Friday, January 10, 2020

On Being Miniature

Somehow, I managed to work until 9 p.m. yesterday evening.
Bloody Presbyterian work ethic! If you don't do something socially useful for a living, you're socially useless... how I wish I could shake it off.
A lot of it has been academic reading rather than writing, and then there was the admin stuff to do with my job.
I'm just about to dive into 'Writing 2'. I am writing two things simultaneously; editor's responses have turned up for both of the pieces that Dave Laing was due to edit; and the deadline for both is roughly the same- the end of January. I spend one day doing one, the next day doing the other, writing songs in between (actually, in my head through the night: sleep is a stranger at the moment).
In about a week's time I'm going to start manufacturing the covers for the Pea Soup album.
Why do an album so tiny, a 7" piece of vinyl, with 5 miniature songs on each side?
Well, women are taught to be miniature, aren't we? We have to fit into spaces below men in the pecking order, being as invisible and as amenable as possible, otherwise we are 'loud'.
I'm not particularly loud, because I'm a natural introvert in extrovert land (the music industry), but I'm louder than a lot of women, thanks to punk, and my 'noise' has been remarked upon constantly throughout my life. By men! Just because I say what I believe, and not what I am supposed to believe. For the Slits documentary, I talked a bit about how when you are born (or at least, when my generation of women was born), almost the first thing were are taught was to 'shut up'. Even now, an invisible hand covers my mouth before I say anything, and I talk for a living.
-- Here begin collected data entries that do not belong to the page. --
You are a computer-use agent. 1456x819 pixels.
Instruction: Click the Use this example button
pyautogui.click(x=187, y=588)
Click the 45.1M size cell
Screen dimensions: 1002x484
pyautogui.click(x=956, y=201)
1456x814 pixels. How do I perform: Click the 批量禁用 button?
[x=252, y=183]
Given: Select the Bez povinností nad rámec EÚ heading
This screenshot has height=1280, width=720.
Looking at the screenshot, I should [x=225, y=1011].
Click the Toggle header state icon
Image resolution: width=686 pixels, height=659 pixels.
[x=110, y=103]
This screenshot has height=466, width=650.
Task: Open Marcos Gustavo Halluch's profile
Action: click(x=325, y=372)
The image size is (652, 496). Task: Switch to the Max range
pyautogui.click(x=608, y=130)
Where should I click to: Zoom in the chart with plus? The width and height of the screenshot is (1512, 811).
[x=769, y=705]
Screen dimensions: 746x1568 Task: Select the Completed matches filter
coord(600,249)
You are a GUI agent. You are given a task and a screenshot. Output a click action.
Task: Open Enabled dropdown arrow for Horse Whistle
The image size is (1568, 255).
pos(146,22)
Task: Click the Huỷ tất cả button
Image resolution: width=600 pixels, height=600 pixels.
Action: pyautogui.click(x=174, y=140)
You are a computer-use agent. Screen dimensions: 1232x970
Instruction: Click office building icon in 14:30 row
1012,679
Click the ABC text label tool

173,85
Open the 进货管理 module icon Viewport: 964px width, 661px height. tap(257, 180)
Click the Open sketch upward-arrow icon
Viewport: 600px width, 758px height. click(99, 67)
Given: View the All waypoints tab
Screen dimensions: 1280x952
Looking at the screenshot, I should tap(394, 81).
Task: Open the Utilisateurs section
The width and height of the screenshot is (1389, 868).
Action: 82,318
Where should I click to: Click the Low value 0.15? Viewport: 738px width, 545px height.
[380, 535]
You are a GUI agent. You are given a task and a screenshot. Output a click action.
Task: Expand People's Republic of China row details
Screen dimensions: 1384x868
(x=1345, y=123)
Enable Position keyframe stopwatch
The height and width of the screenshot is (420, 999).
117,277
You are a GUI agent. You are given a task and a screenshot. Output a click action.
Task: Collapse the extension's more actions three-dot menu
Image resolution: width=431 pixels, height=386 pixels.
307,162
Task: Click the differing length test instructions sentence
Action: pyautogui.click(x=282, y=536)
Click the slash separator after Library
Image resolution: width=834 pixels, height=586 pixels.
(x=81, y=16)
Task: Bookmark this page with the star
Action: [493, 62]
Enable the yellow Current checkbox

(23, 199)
I have to bust through it every time, still. This is why song writing has been so great- the words sail out of your mouth without that happening.
Back to Pea Soup...  it's a celebration of that tininess, a parody of the Small World, recorded and made as carefully as any artist would make a Big One. Finished by hand, making a craft of an object that should be mass-produced. It's also a comment on the music industry's scale that shrinks music into a commodity, into 'units' that are 'shifted'.
Every one of these units will be carefully made; 'blah' to bigness, 'blah' to shutting up. My life is big enough for me, and my voice is loud enough too, thanks to music.